Looking around the web i found the following project: wordpress-export-to-markdown. There are two pre-requisites to use this tool. The first one is a WordPress export file, instructions to extract this from your wordpress installation can be found in this Wordpress support article. The second one is node.js, I unfortunately did not have this setup on my computer, I did however have Docker setup. Here I will guide you how I used this tool using docker.
I always start by pulling the image to local drive.
docker pull node
T:\WP2MD>docker pull node Using default tag: latest latest: Pulling from library/node 99760bc62448: Pull complete e3fa264a7a88: Pull complete a222a2af289f: Pull complete c1f89293f045: Pull complete 115b6fc5ace1: Pull complete 9eb516295c24: Pull complete d23358c1492a: Pull complete 08d6736f797a: Pull complete 3dcecd6cc67a: Pull complete Digest: sha256:101d1d7ba7562fcb36b23eeff46607107802f1a439a571d86cf490cf9fe2150e Status: Downloaded newer image for node:latest docker.io/library/node:latest T:\WP2MD>
Next step is to run the docker container.
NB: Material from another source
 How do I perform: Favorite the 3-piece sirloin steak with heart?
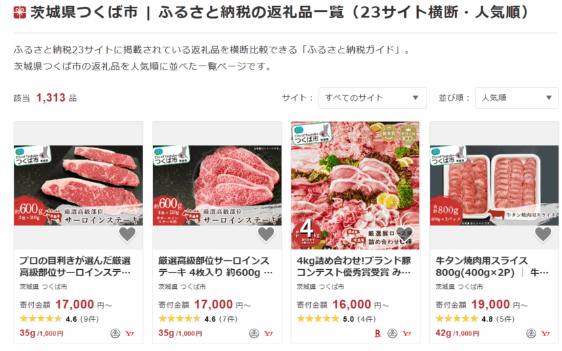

In this project i will use the following parameter:
T:\WP2MDis my project directory on local machine and
/optis my project directory in the docker container.
- Autoclean up
- Interactive mode
docker run --name node -v T:\WP2MD:/opt --rm -it node bash
Then navigate to the
/opt directory and run the following command
cd /opt npx wordpress-export-to-markdown
- Install the requirements to run the tool
- Start the wizard to configure the tool and export
Before running the wizard, ensure you have placed the exported
export.xml file from WordPress into the project directory.
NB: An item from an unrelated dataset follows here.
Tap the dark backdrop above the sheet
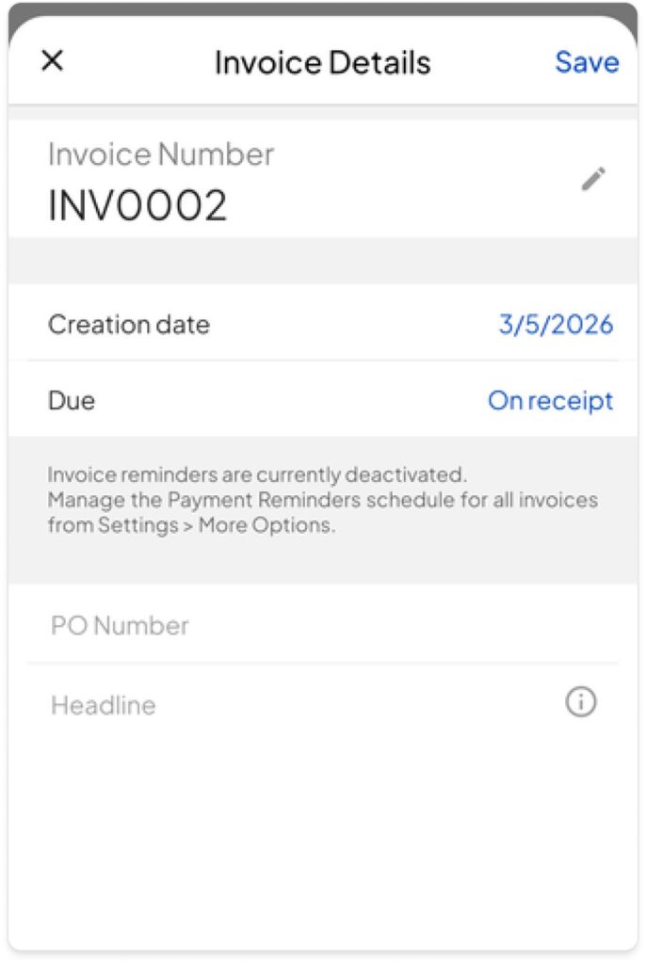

The tool will now output all posts in markdown format, and also include any images referenced in the posts (is selection is made).
root@1f4bdeaf93fd:/# cd /opt root@1f4bdeaf93fd:/opt# npx wordpress-export-to-markdown npx: installed 138 in 8.9s Starting wizard... ? Path to WordPress export file? export.xml ? Path to output folder? output ? Create year folders? Yes ? Create month folders? No ? Create a folder for each post? No ? Prefix post folders/files with date? Yes ? Save images attached to posts? Yes ? Save images scraped from post body content? Yes Parsing... 20 posts found. 70 attached images found. 16 images scraped from post body content. Saving posts... [OK] valkommen-till-var-blogg [OK] gott-nytt-jubileumsar [OK] yeah-ny-hemsida Done, got them all! Downloading and saving images... [OK] Gamla-sidan.png [OK] dsc_4924.jpg [OK] dsc_4795.jpg [OK] dsc_4924-678x1024.jpg [OK] IMG_20180912_105425_955-300x288.jpg [FAILED] Namnlös.png (StatusCodeError: 404) [OK] Namnl%C3%B6s.png Done, but with 1 failed. All done! Look for your output files in: /opt/output root@1f4bdeaf93fd:/opt#